Learn the basic concepts in technical trading:

1. Hammer (Hammer Pattern): A candlestick model indicating a potential reversal in a downtrend (buy signal).

2. ENTRY (Entry Point):

The optimal timing to open a trade based on confirmation of the "Hammer" signal.

3. STOPLOSS (Stop Loss):

A predefined level to automatically close the trade if the market moves against expectations, to protect capital.

Message: Combining technical analysis and risk management is the key to successful trading.

📊 How to benefit from the "Hammer" pattern in trading?

The "Hammer" pattern is a strong signal for trend reversal, but its success depends on applying a clear strategy:

🔨 Recognizing the pattern:

- A small body at the top, a long lower shadow (weak sellers and strong buyers).

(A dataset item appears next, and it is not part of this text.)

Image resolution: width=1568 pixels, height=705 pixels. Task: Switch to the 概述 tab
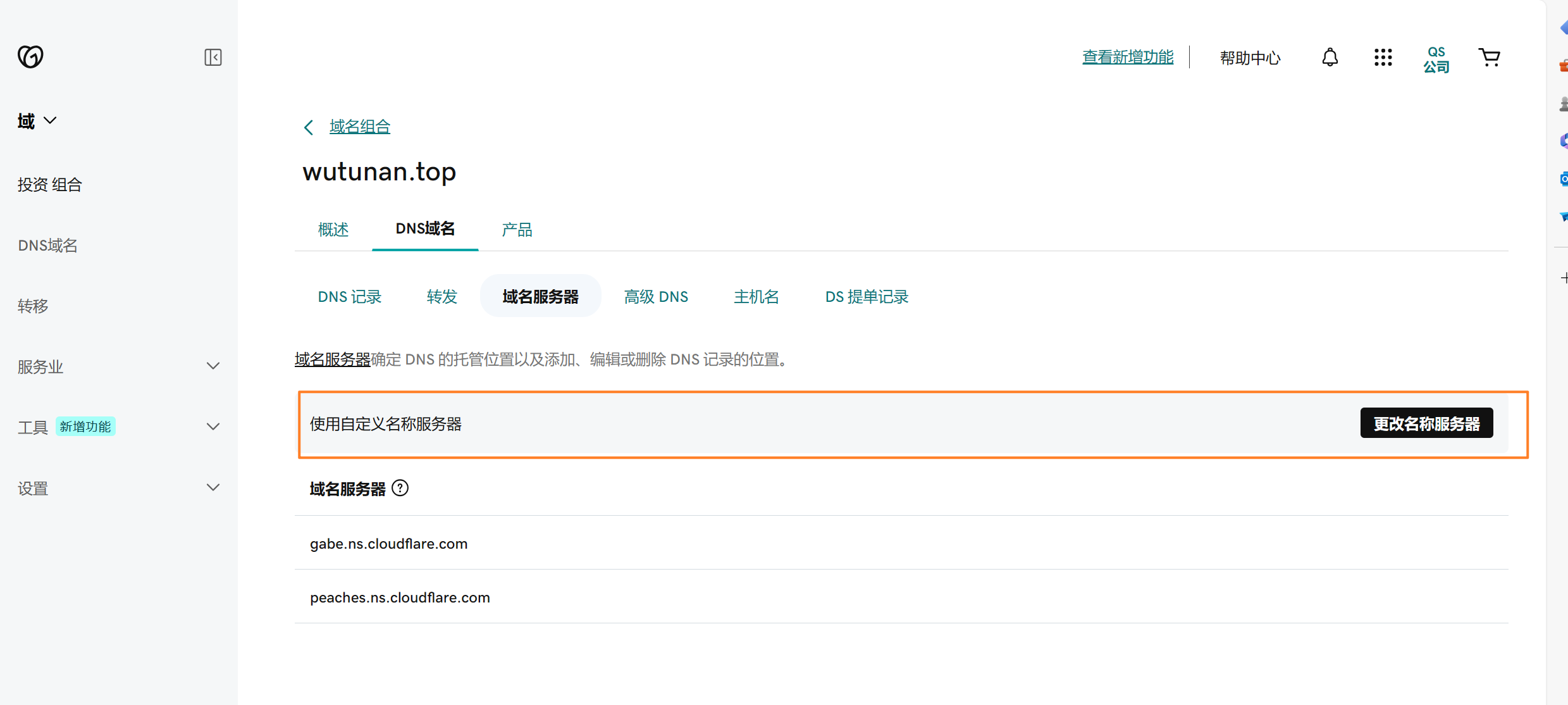pyautogui.click(x=333, y=229)
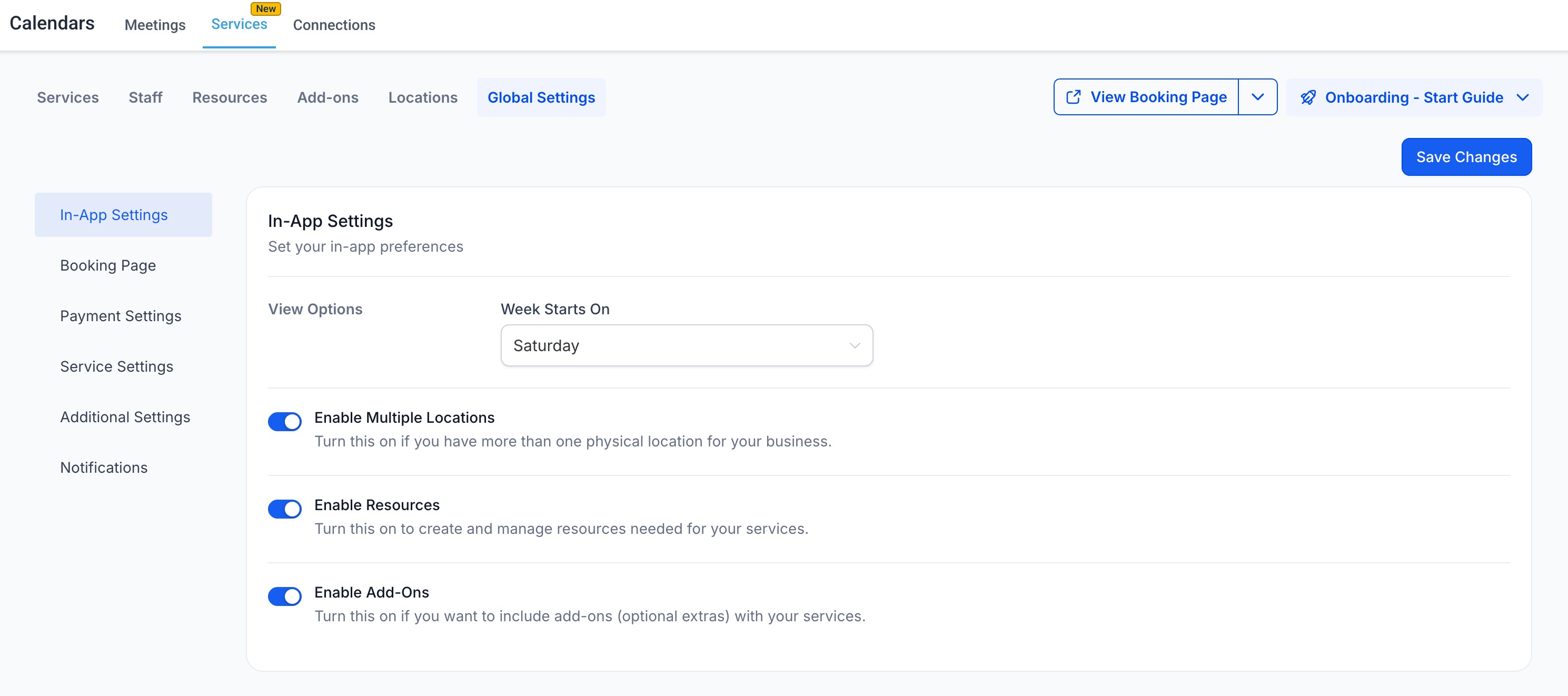
Task: Click the external link icon on View Booking Page
Action: [x=1073, y=97]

- Appears after a downtrend.

🎯 Determining the entry point (ENTRY):

- Wait for confirmation of the signal (like a bullish candle following the hammer).

- Enter when breaking short-term resistance.

🛑 Managing risk (STOPLOSS):

- Place the "Stop Loss" below the hammer's shadow.

- Calculate the trade size so that your loss does not exceed 2% of capital.

💡 Remember:

Trading without a stop loss plan is like driving a car without brakes!